Now that we are starting to see a recovery, I would expect that many lenders will continue to work with owners. To be clear, there will certainly be distressed situations that arise, but it won’t be to the degree that most people were expecting.
With lenders playing it close to the vest, what is the outlook and timing for new-construction financing?
Construction financing is available at reasonable pricing, but only for the best assets and best sponsors. Construction lending remains constrained for two reasons: 1) the banks, which have historically been large construction lenders, are only originating hotel loans very selectively and it’s much easier to get approval to originate a loan on an existing asset with a proven history of performance; and 2) the debt funds, which have also historically been active in construction lending, are able to get attractive spreads on existing assets.
As our team evaluates whether to take on a construction loan assignment, we consider several factors, including: barrier to entry; entitlement timelines; a demand story; competitive advantages; the availability of public subsidies; whether the hotel is part of a mixed-use development with other “in favor” uses at the project; and the project’s cost basis and projected performance.
As a general matter, most construction lenders prefer to maintain leverage below 60%, and to the extent that a senior mortgage embedded in a whole loan, the senior component is generally between 40% to 50% loan-to-cost. The pricing for construction loans remains bespoke.
In general, what is the transactions outlook for 2021?

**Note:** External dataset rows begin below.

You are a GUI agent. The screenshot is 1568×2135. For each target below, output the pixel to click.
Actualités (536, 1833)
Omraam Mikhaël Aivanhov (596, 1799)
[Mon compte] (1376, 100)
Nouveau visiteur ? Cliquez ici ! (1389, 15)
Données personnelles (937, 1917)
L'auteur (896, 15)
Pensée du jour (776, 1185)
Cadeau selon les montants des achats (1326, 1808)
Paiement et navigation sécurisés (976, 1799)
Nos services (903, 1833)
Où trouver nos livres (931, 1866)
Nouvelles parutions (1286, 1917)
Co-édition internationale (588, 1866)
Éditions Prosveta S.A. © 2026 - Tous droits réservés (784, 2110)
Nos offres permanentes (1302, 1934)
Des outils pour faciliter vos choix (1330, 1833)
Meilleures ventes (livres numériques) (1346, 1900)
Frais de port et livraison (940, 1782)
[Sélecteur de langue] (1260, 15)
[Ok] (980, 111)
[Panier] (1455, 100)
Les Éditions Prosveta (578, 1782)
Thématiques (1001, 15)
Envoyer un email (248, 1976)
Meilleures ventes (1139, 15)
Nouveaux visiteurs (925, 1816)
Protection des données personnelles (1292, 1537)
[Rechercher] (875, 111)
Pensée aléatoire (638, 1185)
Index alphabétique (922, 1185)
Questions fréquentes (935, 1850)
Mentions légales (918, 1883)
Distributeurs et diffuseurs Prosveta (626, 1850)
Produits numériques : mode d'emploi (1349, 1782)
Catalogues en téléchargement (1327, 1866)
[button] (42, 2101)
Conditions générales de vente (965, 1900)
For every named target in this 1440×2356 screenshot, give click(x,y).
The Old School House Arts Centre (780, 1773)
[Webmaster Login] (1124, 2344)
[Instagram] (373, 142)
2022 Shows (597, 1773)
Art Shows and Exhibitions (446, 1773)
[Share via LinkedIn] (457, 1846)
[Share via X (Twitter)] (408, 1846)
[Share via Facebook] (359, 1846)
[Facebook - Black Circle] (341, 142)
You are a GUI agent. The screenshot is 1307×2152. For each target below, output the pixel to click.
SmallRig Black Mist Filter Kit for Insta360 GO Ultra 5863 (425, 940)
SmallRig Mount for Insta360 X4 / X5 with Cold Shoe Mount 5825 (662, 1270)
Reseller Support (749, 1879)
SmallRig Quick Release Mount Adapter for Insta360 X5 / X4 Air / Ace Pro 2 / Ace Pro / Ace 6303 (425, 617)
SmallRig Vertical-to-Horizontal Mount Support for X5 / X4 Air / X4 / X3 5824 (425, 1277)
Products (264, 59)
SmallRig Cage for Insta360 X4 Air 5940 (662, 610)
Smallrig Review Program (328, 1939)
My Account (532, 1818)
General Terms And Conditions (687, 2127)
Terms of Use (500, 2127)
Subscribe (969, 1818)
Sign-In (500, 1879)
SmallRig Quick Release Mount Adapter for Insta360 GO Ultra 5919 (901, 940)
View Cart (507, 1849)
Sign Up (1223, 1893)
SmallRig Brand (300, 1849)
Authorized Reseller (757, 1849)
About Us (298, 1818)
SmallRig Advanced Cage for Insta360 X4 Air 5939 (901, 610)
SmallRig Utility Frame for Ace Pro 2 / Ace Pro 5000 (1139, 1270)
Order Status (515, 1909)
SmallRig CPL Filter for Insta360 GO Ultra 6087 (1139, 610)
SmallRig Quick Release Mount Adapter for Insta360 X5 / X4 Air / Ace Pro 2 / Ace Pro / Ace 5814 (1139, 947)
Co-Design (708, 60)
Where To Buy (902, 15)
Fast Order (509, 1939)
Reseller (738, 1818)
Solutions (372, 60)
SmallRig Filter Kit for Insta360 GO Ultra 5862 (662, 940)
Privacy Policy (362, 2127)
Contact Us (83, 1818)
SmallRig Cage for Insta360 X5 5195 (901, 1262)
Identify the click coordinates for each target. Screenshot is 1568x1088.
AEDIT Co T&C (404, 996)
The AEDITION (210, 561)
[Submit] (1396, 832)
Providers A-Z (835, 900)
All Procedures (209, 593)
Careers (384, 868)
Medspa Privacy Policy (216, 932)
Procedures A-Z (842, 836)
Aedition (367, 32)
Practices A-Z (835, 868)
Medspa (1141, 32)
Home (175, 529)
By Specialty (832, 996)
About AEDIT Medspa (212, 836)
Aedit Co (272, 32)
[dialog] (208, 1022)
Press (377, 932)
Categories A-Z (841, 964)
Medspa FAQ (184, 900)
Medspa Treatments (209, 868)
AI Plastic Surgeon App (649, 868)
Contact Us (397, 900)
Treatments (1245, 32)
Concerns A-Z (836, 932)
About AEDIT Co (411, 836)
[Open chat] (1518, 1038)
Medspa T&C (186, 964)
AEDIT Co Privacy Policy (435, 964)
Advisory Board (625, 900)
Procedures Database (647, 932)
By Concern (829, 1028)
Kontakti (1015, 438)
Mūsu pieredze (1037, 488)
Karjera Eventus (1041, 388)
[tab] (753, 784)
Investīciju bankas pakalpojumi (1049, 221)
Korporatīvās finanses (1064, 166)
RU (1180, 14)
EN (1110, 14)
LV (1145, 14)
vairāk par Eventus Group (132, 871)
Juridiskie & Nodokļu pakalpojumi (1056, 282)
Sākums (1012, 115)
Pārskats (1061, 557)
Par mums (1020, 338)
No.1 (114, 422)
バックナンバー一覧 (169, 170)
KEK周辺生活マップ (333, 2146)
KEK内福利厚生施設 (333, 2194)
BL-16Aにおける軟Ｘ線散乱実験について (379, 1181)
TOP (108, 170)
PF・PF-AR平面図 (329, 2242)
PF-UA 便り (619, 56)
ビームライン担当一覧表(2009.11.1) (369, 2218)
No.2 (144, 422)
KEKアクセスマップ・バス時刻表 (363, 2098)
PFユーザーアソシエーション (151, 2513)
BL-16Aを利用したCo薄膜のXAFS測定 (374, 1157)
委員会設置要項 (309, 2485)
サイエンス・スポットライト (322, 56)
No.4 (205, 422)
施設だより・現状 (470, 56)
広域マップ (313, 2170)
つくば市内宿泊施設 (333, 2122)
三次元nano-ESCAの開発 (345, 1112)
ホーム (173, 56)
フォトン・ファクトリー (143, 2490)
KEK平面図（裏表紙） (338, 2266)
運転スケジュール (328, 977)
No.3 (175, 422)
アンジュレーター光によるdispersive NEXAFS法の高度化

With the recent announcement of the $6bn Extended Stay America transaction, it’s reasonable to see total transaction volume doubling in 2021. The ESA transaction alone is equal to 80% of 2020 sales volume. Away from ESA, we expect sales volume to be up approximately 35-40%, with much of the increase being weighted toward the second half of the year.
What’s the one takeaway people should know about Kevin Davis?
Many people may not know that I started my career very far removed from hospitality and real estate finance. I am trained as a lawyer and spent the early years of my career doing banking policy work on Capitol Hill for members of the House and Senate Banking Committees. It was pretty heady stuff to be a young kid participating in meetings with a US Senator and high-ranking government officials such as the Fed Chairman or the US Treasury Secretary. My experience on Capitol Hill has certainly given me a unique perspective on how Washington works, which is particularly helpful since Washington is now more involved in the economy than at any time in recent history. Also, before my JLL career in hospitality, I worked as a lender with several investment banks for 13 years.
In short, I’ve had an eclectic pre-hospitality career, and I believe that those experiences have made me a better advisor to our clients because I’m able to call upon unique, but highly relevant perspectives.